SHORT EXERCISE: Rewrite every row below, substituting "symbol" for each "icon" and keeping everything else unchanged. Leave the pictures out of your answer.

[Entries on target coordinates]
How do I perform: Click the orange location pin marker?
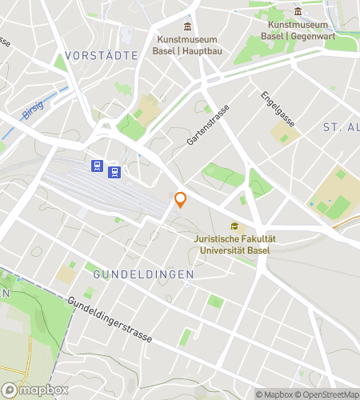[x=181, y=200]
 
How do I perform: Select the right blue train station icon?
[x=115, y=171]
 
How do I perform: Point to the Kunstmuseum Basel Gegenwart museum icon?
[x=298, y=11]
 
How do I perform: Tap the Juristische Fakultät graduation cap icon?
[x=234, y=226]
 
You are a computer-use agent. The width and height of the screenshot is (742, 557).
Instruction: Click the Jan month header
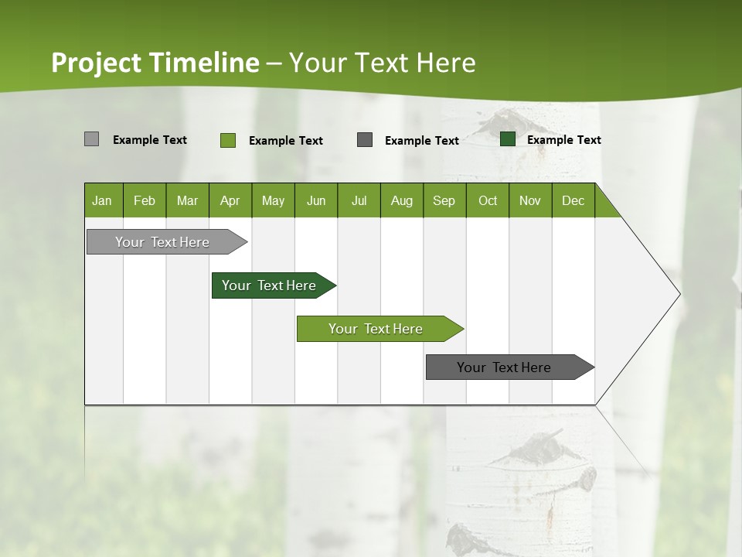(103, 200)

TASK RESPONSE:
How do I perform: Click the orange location pin marker?
[x=181, y=200]
 
How do I perform: Select the right blue train station symbol?
[x=115, y=171]
 
How do I perform: Point to the Kunstmuseum Basel Gegenwart museum symbol?
[x=298, y=11]
 
How do I perform: Tap the Juristische Fakultät graduation cap symbol?
[x=234, y=226]
 
You are a computer-use agent. The width and height of the screenshot is (742, 557).
Instruction: Click the Jan month header
(103, 200)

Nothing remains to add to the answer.